SUPPLIED TEXT »
- Opening Delimiter -
Let’s set up the project directory
mkdir -p /share/workshop/adv_scrnaseq/$USER
cd /share/workshop/adv_scrnaseq/$USER
ln -s /share/biocore/workshops/2021_08_Trajectory_Velocity/01-Cellranger .
ln -s /share/biocore/workshops/2021_08_Trajectory_Velocity/references .
Next lets install the software velocyto
To install velocyto (a python application) we are going to use conda and a virtual environment.
cd /share/workshop/adv_scrnaseq/$USER
module load anaconda3
conda create -p /share/workshop/adv_scrnaseq/$USER/velocyto
conda activate /share/workshop/adv_scrnaseq/$USER/velocyto
If the environment ‘activated’ properly, than your prompt should look something like this:
(/share/workshop/adv_scrnaseq/hslyman/velocyto) hslyman@tadpole:/share/workshop/adv_scrnaseq/hslyman$
If not, you may have gotten an error message:
CommandNotFoundError: Your shell has not been properly configured to use 'conda activate'.
- Closing Delimiter -
LISTED ENTRIES »
- Opening Delimiter -
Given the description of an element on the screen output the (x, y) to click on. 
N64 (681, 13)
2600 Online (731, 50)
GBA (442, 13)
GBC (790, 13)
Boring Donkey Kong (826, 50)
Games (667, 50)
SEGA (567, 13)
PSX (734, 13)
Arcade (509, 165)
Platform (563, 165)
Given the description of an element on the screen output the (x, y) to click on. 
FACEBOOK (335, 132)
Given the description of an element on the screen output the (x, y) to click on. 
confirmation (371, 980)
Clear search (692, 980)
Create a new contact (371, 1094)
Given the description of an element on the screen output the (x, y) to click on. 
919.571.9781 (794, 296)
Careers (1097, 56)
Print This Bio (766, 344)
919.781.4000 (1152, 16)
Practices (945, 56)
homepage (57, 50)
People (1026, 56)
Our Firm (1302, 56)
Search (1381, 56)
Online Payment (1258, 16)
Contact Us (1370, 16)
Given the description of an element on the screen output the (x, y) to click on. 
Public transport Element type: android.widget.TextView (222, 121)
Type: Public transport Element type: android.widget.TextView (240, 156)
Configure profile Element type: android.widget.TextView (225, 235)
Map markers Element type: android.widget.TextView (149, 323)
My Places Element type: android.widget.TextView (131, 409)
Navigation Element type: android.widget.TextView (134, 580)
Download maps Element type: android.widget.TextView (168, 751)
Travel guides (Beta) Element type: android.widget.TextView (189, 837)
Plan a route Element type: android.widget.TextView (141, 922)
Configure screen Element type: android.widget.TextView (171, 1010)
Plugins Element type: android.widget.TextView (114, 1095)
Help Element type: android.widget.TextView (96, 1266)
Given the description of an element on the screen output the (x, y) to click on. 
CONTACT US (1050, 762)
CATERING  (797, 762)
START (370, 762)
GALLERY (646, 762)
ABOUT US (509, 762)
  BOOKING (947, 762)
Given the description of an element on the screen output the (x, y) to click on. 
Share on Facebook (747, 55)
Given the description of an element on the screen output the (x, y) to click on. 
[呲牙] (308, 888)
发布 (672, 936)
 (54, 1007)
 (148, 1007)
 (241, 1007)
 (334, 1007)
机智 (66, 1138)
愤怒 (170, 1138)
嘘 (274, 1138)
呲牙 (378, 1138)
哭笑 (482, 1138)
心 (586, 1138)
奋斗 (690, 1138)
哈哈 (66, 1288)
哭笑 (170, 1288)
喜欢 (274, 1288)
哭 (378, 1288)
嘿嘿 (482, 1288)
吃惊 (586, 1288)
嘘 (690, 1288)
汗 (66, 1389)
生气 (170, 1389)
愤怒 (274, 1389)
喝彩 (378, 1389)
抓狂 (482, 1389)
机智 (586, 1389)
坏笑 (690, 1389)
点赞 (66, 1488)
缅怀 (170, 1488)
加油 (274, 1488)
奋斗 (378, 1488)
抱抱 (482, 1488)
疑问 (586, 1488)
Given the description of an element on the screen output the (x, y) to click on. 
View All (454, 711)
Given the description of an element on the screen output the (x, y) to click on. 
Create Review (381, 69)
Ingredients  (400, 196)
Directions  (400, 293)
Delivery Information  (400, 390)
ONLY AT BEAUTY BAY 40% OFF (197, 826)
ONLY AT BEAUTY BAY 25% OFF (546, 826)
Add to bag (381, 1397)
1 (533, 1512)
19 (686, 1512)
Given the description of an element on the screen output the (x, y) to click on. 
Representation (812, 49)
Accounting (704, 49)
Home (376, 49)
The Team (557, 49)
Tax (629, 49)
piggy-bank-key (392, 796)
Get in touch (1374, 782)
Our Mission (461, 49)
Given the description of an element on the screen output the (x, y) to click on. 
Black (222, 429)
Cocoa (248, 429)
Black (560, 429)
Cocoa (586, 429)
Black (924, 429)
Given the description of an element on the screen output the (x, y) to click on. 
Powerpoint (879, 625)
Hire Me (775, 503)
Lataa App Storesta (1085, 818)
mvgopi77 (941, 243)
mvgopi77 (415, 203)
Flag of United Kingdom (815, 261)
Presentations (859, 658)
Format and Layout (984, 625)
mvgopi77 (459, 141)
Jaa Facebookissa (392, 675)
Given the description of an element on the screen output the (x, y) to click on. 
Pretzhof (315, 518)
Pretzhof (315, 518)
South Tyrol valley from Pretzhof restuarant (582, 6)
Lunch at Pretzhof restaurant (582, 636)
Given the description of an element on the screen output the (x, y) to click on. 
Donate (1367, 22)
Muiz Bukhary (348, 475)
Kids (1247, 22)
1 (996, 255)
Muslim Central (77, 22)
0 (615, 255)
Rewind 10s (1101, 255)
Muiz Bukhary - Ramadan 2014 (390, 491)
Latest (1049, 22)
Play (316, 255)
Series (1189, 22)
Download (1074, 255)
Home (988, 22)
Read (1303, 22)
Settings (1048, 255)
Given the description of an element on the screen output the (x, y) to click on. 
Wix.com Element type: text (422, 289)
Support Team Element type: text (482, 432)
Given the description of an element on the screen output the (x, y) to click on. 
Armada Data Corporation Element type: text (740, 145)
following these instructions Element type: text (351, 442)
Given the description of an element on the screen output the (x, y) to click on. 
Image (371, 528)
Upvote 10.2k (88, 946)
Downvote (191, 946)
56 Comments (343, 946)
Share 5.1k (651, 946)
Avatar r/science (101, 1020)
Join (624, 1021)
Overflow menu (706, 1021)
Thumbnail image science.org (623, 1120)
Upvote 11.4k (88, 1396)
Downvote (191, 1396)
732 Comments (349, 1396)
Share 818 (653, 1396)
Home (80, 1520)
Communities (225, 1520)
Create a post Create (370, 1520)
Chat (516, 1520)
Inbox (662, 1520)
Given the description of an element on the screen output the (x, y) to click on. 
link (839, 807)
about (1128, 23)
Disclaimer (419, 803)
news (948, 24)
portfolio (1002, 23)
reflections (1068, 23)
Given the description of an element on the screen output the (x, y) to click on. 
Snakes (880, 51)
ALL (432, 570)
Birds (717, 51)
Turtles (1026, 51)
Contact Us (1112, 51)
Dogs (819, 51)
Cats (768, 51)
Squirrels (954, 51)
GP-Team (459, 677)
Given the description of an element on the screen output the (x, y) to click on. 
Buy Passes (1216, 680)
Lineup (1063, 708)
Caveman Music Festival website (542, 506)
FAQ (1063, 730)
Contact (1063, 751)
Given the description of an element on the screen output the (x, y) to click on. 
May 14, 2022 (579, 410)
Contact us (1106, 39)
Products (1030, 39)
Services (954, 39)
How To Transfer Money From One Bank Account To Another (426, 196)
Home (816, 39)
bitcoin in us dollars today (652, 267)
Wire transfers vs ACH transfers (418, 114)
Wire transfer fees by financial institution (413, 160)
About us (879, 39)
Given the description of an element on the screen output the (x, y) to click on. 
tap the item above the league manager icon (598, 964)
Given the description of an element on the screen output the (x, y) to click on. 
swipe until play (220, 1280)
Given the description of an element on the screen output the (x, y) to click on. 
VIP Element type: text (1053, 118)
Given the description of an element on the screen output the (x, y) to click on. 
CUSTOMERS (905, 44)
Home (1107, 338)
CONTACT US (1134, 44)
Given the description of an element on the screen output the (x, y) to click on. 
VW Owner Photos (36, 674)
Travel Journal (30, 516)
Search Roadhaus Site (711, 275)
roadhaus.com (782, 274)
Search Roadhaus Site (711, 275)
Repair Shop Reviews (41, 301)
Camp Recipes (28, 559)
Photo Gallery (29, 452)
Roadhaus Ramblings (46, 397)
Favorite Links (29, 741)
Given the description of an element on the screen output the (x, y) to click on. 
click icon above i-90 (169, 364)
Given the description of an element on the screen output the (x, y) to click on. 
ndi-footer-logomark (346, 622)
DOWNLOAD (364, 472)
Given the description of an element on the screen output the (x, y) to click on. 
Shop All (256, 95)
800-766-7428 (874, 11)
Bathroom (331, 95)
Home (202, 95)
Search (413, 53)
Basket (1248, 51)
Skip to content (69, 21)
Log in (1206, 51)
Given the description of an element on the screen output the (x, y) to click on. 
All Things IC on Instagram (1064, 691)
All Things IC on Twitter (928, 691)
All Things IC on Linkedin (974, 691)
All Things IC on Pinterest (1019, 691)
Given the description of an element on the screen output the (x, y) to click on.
- Closing Delimiter -
Write out the velocyto setup instructions in full, reproducing every line without alteration. Rely solely on the velocyto setup instructions.

Let’s set up the project directory
mkdir -p /share/workshop/adv_scrnaseq/$USER
cd /share/workshop/adv_scrnaseq/$USER
ln -s /share/biocore/workshops/2021_08_Trajectory_Velocity/01-Cellranger .
ln -s /share/biocore/workshops/2021_08_Trajectory_Velocity/references .
Next lets install the software velocyto
To install velocyto (a python application) we are going to use conda and a virtual environment.
cd /share/workshop/adv_scrnaseq/$USER
module load anaconda3
conda create -p /share/workshop/adv_scrnaseq/$USER/velocyto
conda activate /share/workshop/adv_scrnaseq/$USER/velocyto
If the environment ‘activated’ properly, than your prompt should look something like this:
(/share/workshop/adv_scrnaseq/hslyman/velocyto) hslyman@tadpole:/share/workshop/adv_scrnaseq/hslyman$
If not, you may have gotten an error message:
CommandNotFoundError: Your shell has not been properly configured to use 'conda activate'.